選手を走らせる天の声
文化の日、青空の下開催された第21回東日本実業団女子駅伝は、山下佐知子監督率いる第一生命が初優勝を飾りました。黄色と黒のユニフォームが色づき始めた紅葉にアクセントをつけているかのよう。第一生命は1区の勝又美咲さんがスタートしてすぐに先頭に立ち、切れのある走りで独走に。「あなたの勝負勘は間違っていないので、いけると思ったらいきなさい」。これはスタート直前に勝又さんが山下さんに言われた言葉。その言葉を胸に走っているように移動車の中の私には見えました。私はレース前、第一生命の選手には必ず「監督に何て言われた?」と聞きます。なぜならば、選手たちはレース直前に発する山下さんの言葉を待っているからです。
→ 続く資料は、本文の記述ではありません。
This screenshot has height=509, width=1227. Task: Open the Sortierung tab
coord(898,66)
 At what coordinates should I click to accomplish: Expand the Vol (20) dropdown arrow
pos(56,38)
昨年のベルリン世界陸上でのこと。同チームの尾崎好美さんが女子マラソンで銀メダルに輝きました。レース後、山下さんは「スタート前に、一番にならなくていいよと言っちゃたのよね」と苦笑い。マラソンで初めての大舞台を踏む尾崎さんをリラックスさせようとして言ったそうです。尾崎さんは優勝した白雪さん(中国)のスパートについたものの、残り1qであっさりと競り負けてしまいました。「優勝できるチャンスもあったに・・・、何が何でも一番になれと言ったらよかったかな」と山下さん。この話を聞き、選手がいかに監督を尊敬し、信頼しているかを感じました。
山下さんは91年の東京世界陸上銀メダリスト。日本の女子マラソンで初のメダリストです。また、女性指導者としても道を切り拓きました。チャーミングな人柄で心も骨太。そんな監督の言葉は選手にとって天の声であり、走りの原動力になるのでしょう。